The data suggests the world economy faces speed bumps as China tries to rebound and growth in advanced economies remains fragile.
One such hurdle was a partial US government shutdown that lasted for the first 16 days of this month. That was likely to have disrupted factory output in the world's largest economy.
According to financial data firm Markit, US factory output contracted this month for the first time since late 2009 and the overall pace of growth was the slowest in a year.
Markit chief economist Chris Williamson said the survey "suggests that the disruptions and uncertainty caused by the crisis hit companies hard", even if determining the precise impact of the shutdown remains difficult.
There was some positive news from the world's second largest economy. The Markit/HSBC Purchasing Managers Index for China rose to 50.9 this month from 50.2 in September, the fastest expansion in seven months.
"China's growth recovery is becoming consolidated into the fourth quarter following the bottoming out in the third," said HSBC economist Qu Hongbin.
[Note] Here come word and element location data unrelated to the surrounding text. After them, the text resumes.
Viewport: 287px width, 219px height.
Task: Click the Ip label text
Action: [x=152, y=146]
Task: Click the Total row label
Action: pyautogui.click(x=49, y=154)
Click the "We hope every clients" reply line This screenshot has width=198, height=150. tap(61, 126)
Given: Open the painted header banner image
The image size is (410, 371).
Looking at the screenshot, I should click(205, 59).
But momentum slowed in Europe this month. Markit's "flash" Composite Purchasing Managers Index for the euro zone, based on surveys of thousands of companies across the region, showed the economy lost a bit of steam this month.
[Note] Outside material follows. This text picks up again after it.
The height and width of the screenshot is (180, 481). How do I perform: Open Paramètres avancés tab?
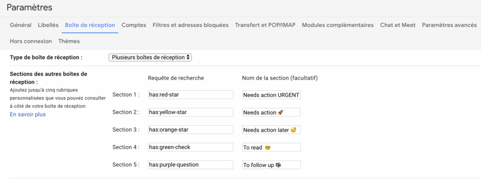pos(450,25)
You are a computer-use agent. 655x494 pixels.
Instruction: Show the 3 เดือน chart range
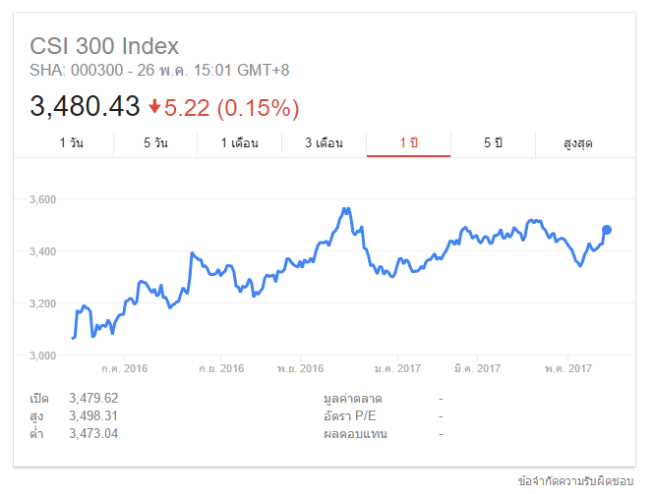point(324,143)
While the index was still above the 50 mark that separates growth from contraction, it retreated to 51.5 after hitting a two-year high of 52.2 in September.
"We've seen over the last several months a significant improvement in a lot of the business indicators for the advanced economies, but they are still not at particularly high levels by historical standards," said Andrew Kennigham, senior global economist at Capital Economics. "These numbers are suggesting the improvement may be beginning to tail off."
In Germany, factory activity grew, the PMI survey showed, although the country's service industry saw a surprising fall in the pace of growth. But things were bleaker across the border in France, where manufacturing activity declined at a faster pace and services expansion all but ground to a halt.